- EXTRACTED ENTRIES -

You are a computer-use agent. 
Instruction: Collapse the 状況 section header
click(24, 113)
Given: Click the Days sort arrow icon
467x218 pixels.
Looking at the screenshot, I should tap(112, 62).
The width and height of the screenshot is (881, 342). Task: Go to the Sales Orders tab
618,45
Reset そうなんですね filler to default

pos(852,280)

...

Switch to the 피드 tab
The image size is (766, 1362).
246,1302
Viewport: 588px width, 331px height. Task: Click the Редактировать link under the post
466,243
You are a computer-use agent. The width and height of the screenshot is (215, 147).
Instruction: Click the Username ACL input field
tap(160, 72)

* * *

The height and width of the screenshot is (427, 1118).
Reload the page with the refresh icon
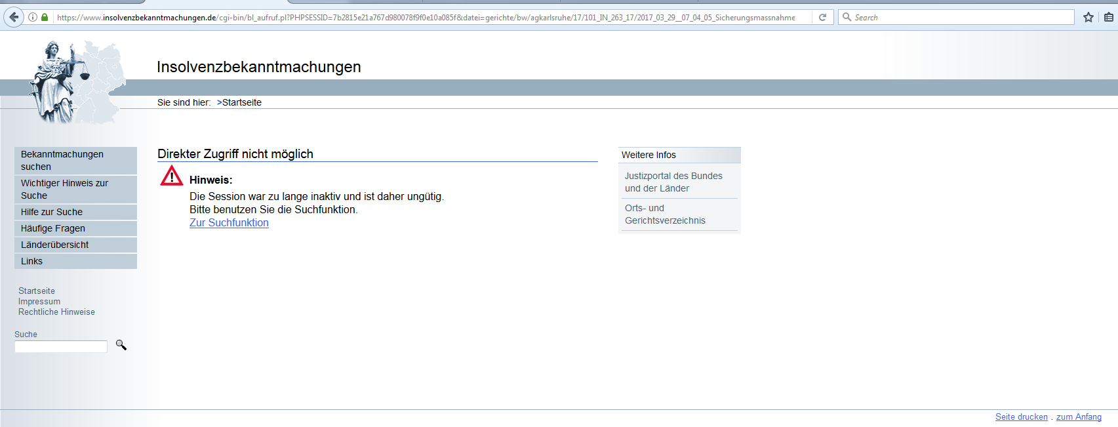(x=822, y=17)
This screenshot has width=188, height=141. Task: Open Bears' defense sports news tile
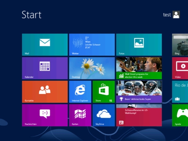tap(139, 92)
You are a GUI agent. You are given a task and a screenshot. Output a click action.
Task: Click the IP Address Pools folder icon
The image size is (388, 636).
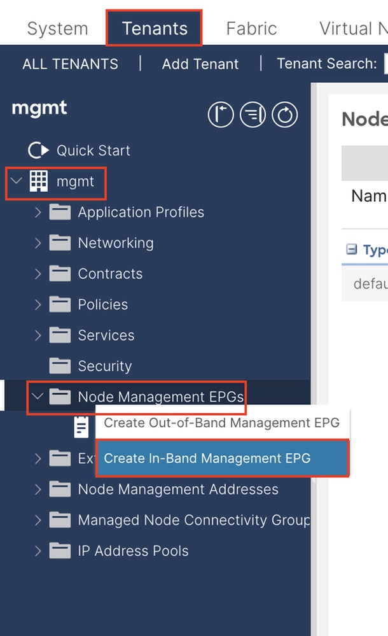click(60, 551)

- PROBLEM TO WORK ON -
Determine how many lines in the preceding records include the word "computer". The answer is that number alone.

- OUTPUT -
2